How startups can start integrating ESG

How startups can start integrating ESG

Why startups need an ESG strategy

Focus on ESG or all hands on the building and growth deck?

Do startups, which frequently are just trying to survive, have time to think about ESG? Or should founders build their business first and worry about ESG later? According to Bruce Simpson and Cait Brumme in their Harvard Business Review (HBR) article:

Yes, they should. Startups can build it right from the start, avoiding costly rework later.

The HBR study explains that startups must understand the significant risks and opportunities specific to their industry, which is precisely what a thoughtful ESG strategy offers.

Here are 3 steps for startups to begin their ESG journey

A) Start with purpose:
One of the key question to answer: “What would the world lose if the startup disappeared?” Could competitors easily replace it or is there something unique it brings which customers will pay for, which is embedded deeply in your core strengths and value proposition?

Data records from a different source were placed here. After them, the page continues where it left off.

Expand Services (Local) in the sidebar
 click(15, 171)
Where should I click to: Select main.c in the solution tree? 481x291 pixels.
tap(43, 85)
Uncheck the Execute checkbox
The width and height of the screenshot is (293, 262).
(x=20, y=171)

Fun fact: Employees feeling their personal purpose can be lived at work are four times more likely to be engaged.

B) Marry purpose with ESG:
ESG does not equal purpose or impact. While purpose is your north star, ESG is focused on how a company is operated and what sustainability risks it is facing. The objective is to quantify the latter from a broad sustainability perspective across environmental, social and governance factors.

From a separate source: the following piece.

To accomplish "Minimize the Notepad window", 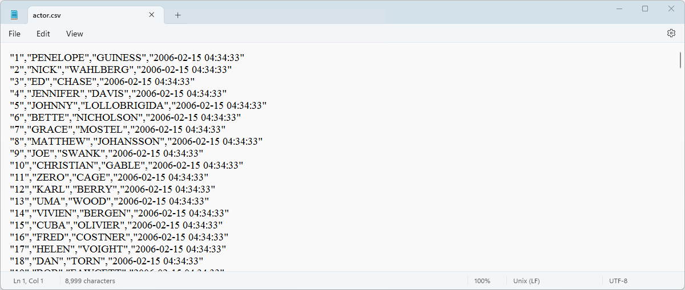I will [619, 9].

C) Identify material risks:
This is one of the key challenges as there is no blue print especially for tech companies. Overall you need to identify the (ESG) risks that are material to your startup’s specific sector/business. A good starting point can be the @SASB, or other, materiality assessment frameworks to identify those risks.
A good example is data privacy as a material risk in the EdTech space. Startups risk losing important government contracts as a recent Human Rights Watch report on the EdTech sector exposed that many were selling personal data to advertisers that they had collected from minors using their education apps, falling foul of the most basic privacy expectations under the ‘G’ (Governance) bucket of ESG.

Material risks to prioritize

Whatever sector startups are in, the research suggests the following short list of material risks should be prioritized:

  • On E: startups must have target on carbon/ natural resource footprint

Only 7% of startups have a net zero plan. And yet it’s a top priority for investors who themselves are under the greatest regulatory pressure for transparency in this area. Investors can’t meet their climate targets unless the companies they invest in do.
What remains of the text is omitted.